It was at this point (when, I must say, we had thrashed it out pretty thoroughly) that Mrs. Thesiger came in. Viola left me to her.
I noticed that, except for the moment of Viola’s formal introduction of me, neither of them spoke to or looked at the other.
I have said that Mrs. Thesiger was a charming woman. I may have said other things that imply she was not so charming; those things, if I really said them, I take back, now that I have come to my first meeting with her. When I recall that ten minutes—it didn’t last longer—I cannot think of her as otherwise than perfect. It took perfection, of a sort, to deal creditably with the situation. Nothing could well have been more painful for Mrs. Thesiger. I, an utter stranger, was supposed to know all about her daughter, to know more than she or any of them knew. I held the secret of those dubious seven days in Belgium. That the days would be dubious I must have known when I set out to bring Viola back from Belgium. I must, the poor lady probably said to herself, have known Viola. And my knowledge of her, so dreadful and so intimate, was a thing she was afraid of; she didn’t want to come too near it. But it was also a thing that must be exceedingly painful to me. She conceived that I would dread her approach every bit as much as she dreaded mine.
And so—and so Mrs. Thesiger ignored my knowledge; she ignored the situation.
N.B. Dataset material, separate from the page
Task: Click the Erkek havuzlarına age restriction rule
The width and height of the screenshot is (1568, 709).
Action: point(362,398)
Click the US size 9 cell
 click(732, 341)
Beautifully and consistently, from the beginning to the end of my stay in Canterbury, she ignored it.
She had come in now to bring me her invitation, and her husband’s invitation, to stay. Her husband, she said, expected me. He was out; he had had to go to a Diocesan Meeting—but it would be over by now, the tiresome meeting, and he would be here in a few minutes.
I protested. I had taken rooms at my Fifteenth Century hotel.
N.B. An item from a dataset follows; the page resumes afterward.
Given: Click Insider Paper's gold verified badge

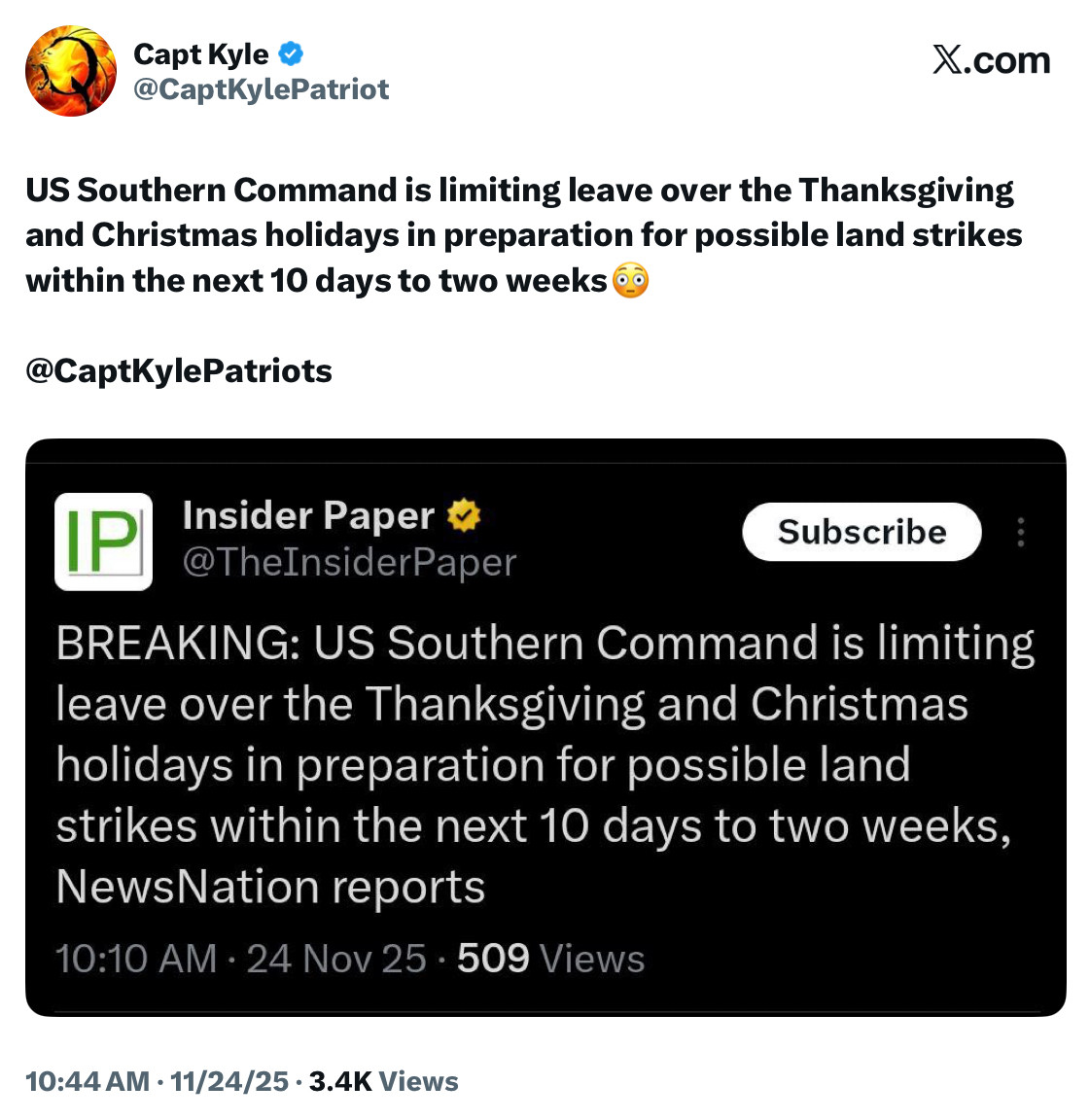Looking at the screenshot, I should [464, 515].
She insisted. They could make that all right. They knew the hotel-keeper. He was used to having people taken from him at the last minute. They would send round for my things. My room was waiting for me.
I said, Really?—But they were too kind—
She said, No. It was the least they could do.
This, with its faint suggestion of indebtedness, was as near as she got to the situation.
She must have sighted it in the distance, for she slanted away from it with a perilous and graceful sweep. She had heard so much about me from her daughter. She had wanted to make my acquaintance. She was glad of this opportunity—
(We smiled at each other to show that there was nothing to wince at in her phrase.)
I said I was glad of it too, and what a charming garden they had.
Wasn’t it? And did I know Canterbury? I wished I did. Well—I would know it now. And if I didn’t mind ringing the bell the butler would fetch my things over from the “Tabard.” And so on, charmingly, till the Canon came in and relieved her.